··· Raw data

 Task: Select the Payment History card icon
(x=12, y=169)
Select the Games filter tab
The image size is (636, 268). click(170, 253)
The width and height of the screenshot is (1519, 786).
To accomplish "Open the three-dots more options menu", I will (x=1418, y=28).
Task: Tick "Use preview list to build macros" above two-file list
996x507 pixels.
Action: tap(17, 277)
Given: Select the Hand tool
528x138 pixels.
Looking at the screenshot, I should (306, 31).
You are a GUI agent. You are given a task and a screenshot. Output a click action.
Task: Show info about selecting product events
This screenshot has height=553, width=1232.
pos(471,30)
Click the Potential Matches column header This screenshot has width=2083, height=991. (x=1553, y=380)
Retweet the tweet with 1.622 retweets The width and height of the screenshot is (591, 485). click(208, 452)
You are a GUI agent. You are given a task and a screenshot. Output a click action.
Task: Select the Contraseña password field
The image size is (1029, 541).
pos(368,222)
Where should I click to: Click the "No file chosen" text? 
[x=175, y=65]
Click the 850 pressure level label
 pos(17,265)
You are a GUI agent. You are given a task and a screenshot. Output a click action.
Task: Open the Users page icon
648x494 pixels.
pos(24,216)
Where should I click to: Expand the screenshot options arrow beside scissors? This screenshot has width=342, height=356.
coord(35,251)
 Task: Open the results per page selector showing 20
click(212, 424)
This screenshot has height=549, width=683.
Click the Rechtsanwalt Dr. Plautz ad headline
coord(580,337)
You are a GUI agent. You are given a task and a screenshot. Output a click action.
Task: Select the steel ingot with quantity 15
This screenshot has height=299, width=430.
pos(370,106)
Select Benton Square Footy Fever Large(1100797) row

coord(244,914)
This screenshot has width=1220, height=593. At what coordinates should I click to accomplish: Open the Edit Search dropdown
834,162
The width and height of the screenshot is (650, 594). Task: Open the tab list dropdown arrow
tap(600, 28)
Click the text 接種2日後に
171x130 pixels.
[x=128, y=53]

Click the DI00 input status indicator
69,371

······

Find every line in the records above that contains the string "should", and copy each one. Case matters.

> _Answer to the task_
Looking at the screenshot, I should (306, 31).
Where should I click to: Click the "No file chosen" text? 
Where should I click to: Expand the screenshot options arrow beside scissors? This screenshot has width=342, height=356.
This screenshot has width=1220, height=593. At what coordinates should I click to accomplish: Open the Edit Search dropdown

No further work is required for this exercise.